The scope of the conference
The aim of the LAM conferences is to attract scientists working in the field of liquid and amorphous metals in order to discuss new advances and future directions in this intriguing field of condensed matter physics, chemistry and materials sciences. Although mainly devoted to discuss the hottest topics in liquid and amorphous metals including semiconductors, molten salts, quasicrystals, complex systems, some non-metallic systems such as molecular glasses, polymers and colloids have in the past found their place in the conference, with the aim of stimulating discussions and brainstorming.

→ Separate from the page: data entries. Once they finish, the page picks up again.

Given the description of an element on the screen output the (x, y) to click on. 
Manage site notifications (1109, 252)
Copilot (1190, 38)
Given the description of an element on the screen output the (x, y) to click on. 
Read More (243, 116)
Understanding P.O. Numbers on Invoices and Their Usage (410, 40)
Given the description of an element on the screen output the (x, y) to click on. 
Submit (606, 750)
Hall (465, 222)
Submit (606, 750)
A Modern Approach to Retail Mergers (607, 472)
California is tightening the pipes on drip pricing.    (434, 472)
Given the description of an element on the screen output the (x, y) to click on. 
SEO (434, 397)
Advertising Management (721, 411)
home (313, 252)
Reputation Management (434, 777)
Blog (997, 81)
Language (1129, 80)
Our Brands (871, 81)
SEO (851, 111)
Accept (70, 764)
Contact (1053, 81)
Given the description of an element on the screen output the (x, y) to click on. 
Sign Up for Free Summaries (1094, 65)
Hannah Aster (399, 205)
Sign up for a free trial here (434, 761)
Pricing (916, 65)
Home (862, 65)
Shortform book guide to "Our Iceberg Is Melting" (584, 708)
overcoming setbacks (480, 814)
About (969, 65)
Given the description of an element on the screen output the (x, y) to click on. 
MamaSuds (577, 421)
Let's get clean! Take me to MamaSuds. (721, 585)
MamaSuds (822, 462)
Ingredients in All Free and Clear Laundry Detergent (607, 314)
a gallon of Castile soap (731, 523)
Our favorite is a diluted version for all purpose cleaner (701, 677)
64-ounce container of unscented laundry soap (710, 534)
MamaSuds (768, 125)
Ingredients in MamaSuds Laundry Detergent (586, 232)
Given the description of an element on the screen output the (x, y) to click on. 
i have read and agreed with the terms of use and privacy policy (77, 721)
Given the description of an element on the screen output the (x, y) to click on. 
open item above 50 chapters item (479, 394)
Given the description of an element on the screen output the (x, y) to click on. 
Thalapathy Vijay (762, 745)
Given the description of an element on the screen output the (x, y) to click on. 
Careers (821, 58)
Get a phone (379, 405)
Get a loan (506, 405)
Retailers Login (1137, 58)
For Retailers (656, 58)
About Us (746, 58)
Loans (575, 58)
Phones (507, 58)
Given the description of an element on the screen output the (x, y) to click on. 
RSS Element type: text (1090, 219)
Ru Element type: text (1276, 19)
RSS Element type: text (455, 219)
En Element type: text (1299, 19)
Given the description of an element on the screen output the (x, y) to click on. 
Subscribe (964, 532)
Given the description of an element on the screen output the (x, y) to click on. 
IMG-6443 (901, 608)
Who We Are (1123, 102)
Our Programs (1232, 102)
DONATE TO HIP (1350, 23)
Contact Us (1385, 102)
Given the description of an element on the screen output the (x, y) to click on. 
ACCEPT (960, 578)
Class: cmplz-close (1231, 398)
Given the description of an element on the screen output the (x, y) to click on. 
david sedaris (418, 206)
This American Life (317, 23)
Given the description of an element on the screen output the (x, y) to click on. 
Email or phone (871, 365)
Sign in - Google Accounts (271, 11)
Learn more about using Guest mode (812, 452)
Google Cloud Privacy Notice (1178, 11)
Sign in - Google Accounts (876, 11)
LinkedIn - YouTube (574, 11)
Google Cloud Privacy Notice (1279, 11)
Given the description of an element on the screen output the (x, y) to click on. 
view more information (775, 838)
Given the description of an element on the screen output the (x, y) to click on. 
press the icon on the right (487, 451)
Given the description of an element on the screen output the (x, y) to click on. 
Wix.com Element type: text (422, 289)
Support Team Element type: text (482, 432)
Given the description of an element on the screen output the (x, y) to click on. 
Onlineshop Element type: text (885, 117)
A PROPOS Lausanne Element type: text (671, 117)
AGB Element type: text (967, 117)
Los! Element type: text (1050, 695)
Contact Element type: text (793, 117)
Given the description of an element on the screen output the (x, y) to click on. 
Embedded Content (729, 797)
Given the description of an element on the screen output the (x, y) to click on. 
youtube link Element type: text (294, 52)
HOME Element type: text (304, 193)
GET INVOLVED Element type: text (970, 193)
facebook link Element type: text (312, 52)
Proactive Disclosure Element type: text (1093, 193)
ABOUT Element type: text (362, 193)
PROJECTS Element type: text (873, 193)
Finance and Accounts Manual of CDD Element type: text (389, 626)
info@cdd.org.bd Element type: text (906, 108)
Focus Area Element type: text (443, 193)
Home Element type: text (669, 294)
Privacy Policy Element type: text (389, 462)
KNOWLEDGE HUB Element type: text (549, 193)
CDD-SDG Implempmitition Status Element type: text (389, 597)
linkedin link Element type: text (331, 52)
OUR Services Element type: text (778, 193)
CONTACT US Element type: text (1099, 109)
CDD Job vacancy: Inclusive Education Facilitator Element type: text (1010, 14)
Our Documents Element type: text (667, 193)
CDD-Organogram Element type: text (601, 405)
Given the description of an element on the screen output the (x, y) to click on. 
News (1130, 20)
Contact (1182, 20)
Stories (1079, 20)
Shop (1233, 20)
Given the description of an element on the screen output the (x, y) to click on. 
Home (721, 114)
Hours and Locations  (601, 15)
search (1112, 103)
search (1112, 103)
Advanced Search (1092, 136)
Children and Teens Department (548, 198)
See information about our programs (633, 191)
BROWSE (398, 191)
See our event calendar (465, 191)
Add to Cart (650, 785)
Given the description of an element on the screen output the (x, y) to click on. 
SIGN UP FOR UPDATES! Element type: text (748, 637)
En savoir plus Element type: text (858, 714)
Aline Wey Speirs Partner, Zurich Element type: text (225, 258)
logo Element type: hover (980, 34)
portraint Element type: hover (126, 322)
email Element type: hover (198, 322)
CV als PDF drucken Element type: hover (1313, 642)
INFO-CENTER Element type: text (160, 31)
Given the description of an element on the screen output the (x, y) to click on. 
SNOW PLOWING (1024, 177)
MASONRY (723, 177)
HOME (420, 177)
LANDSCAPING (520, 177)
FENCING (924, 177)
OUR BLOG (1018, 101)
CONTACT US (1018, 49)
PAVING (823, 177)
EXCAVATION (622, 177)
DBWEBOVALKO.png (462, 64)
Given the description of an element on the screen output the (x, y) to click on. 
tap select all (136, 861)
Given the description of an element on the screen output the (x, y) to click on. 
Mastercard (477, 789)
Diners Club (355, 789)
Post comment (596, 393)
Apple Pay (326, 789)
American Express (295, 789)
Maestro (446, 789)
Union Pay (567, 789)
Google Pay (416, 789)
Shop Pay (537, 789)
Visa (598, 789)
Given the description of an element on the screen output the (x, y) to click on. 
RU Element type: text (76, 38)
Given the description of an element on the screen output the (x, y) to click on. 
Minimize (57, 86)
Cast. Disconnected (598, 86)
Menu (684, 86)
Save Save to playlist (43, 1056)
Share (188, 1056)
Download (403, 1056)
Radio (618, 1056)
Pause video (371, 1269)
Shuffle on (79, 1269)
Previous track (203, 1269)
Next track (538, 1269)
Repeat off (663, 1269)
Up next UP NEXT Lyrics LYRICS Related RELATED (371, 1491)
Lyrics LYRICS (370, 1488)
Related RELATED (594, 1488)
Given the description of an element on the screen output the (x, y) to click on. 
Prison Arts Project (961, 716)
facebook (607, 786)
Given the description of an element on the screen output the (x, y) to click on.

The 18th edition of the LAM will be hosted by Hiroshima University in Japan. This new edition will be the opportunity for broadening the purposes of the conference series to materials relevant to nanotechnology, telecommunications, thermoelectric and transport, thus encouraging the interdisciplinary among different disordered materials fields, exploring universality of the observed properties, and stimulating novel discussions and collaborations among scientists from different communities. An accent will be given to breakthroughs and advances from cutting-edge large facilities as synchrotron radiation, neutrons and free-electron lasers facilities, for encouraging the community in exploring the potential of these advanced techniques for progressing in the understanding of liquid and amorphous materials.
The LAM conference will cover the following 12 topics
1. Extreme conditions and metastability
2. Local and medium range order in liquids and amorphous
3. Novel experimental and theoretical approaches
4. Diffusion and relaxation processes in liquids and glasses
5. Jamming, avalanches and aging phenomena in out-of-equilibrium systems
6. Crystallization and glass transition
7. Thermal, transport properties and dynamics
8. Plasticity, mechanical behaviour, tribology and surface properties
9. Thin amorphous materials
10. Phase transitions
11. Metal specific or universal behaviours in disordered systems
12. New functional materials, comparison BMG-HEA